勝手に、自己を剥き出しにしているかのように演奏をすると、一見(一聴?)すごいテクニックとテンペラメントを備えた演奏家として大向こうを沸かせやすいのですが、演奏中に反応し合いながら、生まれてくるインスピレーションをそこに共存させ、美しい調和を保ちながら、自由な音楽を奏でていく方がはるかに難しく、高いレベルの音楽性とテクニックが要求されることです。こういったことを彼女の技術面から支えているのは(もちろん、音楽的欲求と結びついていない技術などはないのですが)、ボウイングで、まるで弓が弦に吸い付くようで、そしてスピード、重さ等を自在にコントロールし、どの瞬間の音も生き物のように息づいています。

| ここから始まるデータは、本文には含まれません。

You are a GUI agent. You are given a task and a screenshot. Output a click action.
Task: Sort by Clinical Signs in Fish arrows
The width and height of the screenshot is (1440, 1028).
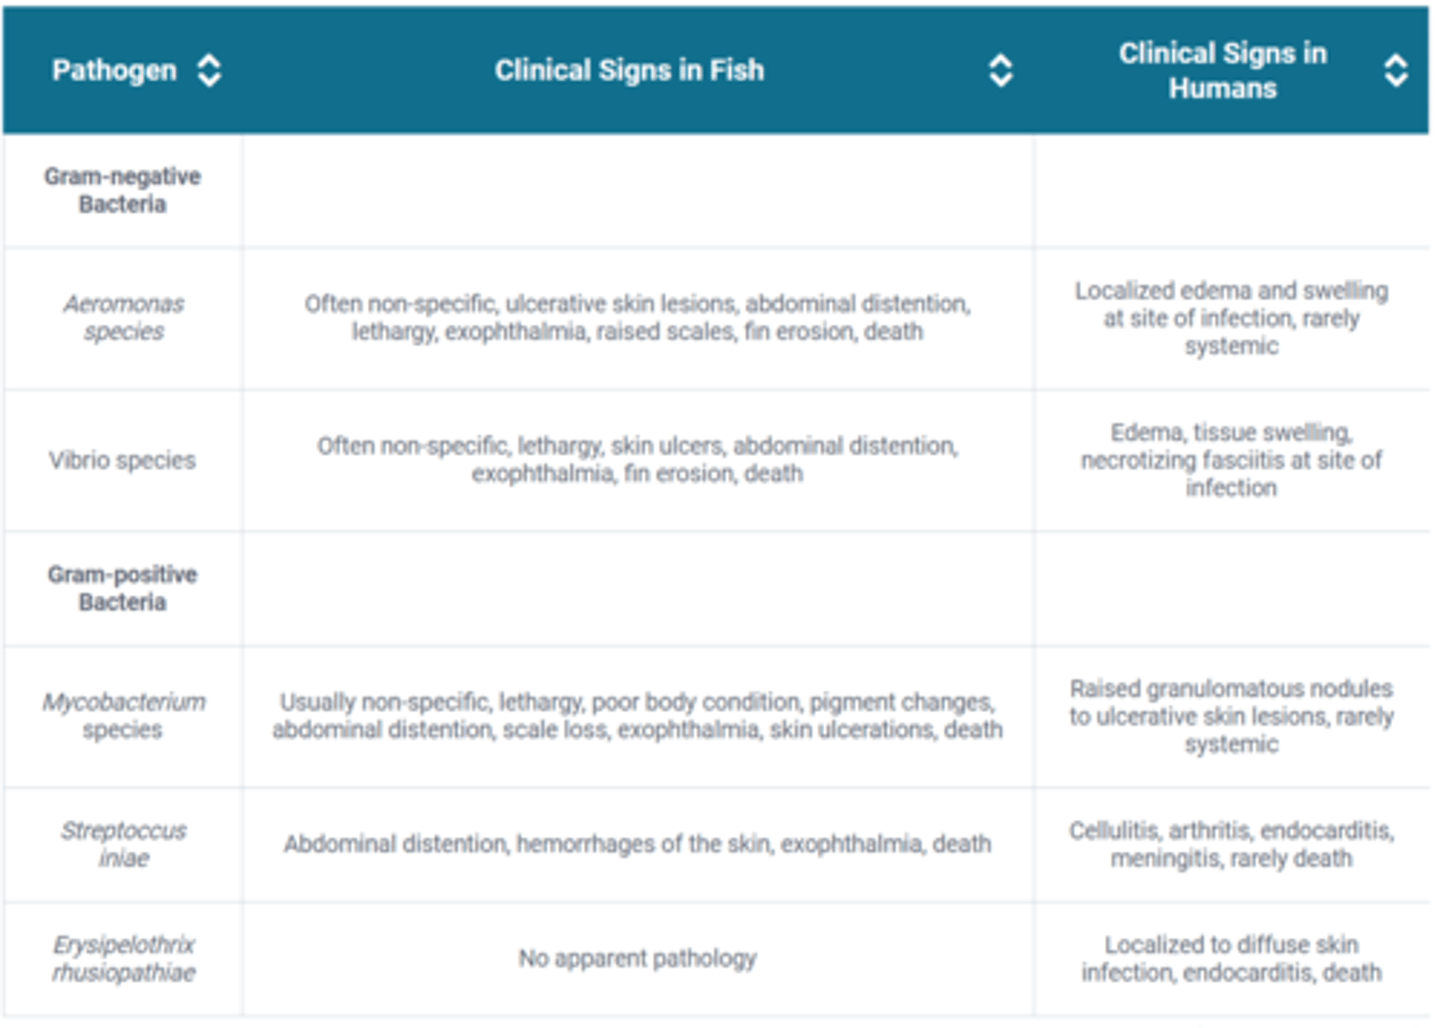1000,70
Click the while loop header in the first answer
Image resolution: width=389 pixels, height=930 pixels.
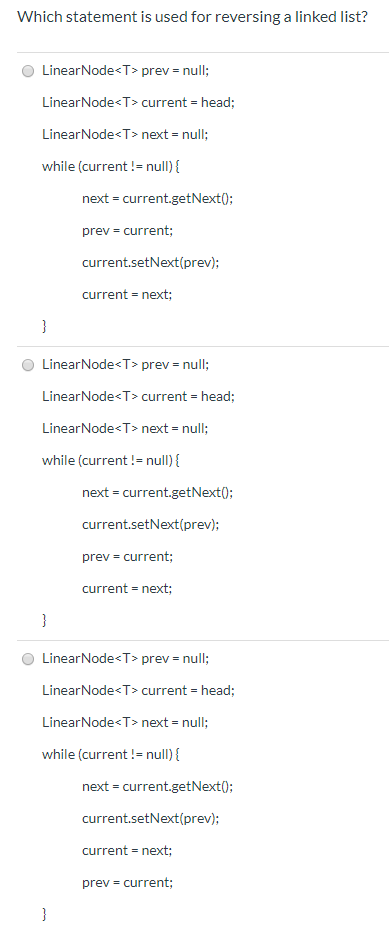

ヴァイオリンを始めてある程度までは必要なことですが「弓は均等に使って弾くもの、均等に音を持続して出し、決して弦に当たる角度を変えてはいけないもの、浮かせるなんてとんでもない」・・・などという奏法が、いまだにどこかでまかり通っているというのを聞いたことがありますが、それではまったく変化のない、素材としての「音」しか出せない。

でも、彼女のボウイングは、それがたった一つの音でも和音が聞こえてくるし、それが次にどんな和音に変化しようとしているのかさえも分るように音を出します。
だから一緒に演奏しているときは、音さえ聴いていればタイミングから、次にどんな音色がふさわしいかまで全部わかるので、合わせるために「見る」ということが少なくてすみます。その上、彼女のヴァイオリンに反応しながら音楽の中に入って演奏しているだけなのに、出来上がる曲全体の姿というのは、最初にスコアを読みながら、一人で練習していてイメージしたものに非常に近いのです。
これは音楽の志向が重なっているからそうなるのでしょうが。

室内楽には本当に素晴らしい音楽作品がたくさんあって、あれも弾きたい、これも弾きたいという欲求があっても、同じような音楽性とスタンスを持った人に出会わないと、その作品に懐いたイメージをより多く実現できず、お互い、それぞれのパートだけに満足を求めることになってしまいます。そんなわけで、彼女のようなヴァイオリニストに、ヨーロッパで出会うことができ、自分がソロを弾くときの意識となんら変わることなく、たくさんのヴァイオリンとピアノのための作品に演奏の面から接することができたことは大きな宝です。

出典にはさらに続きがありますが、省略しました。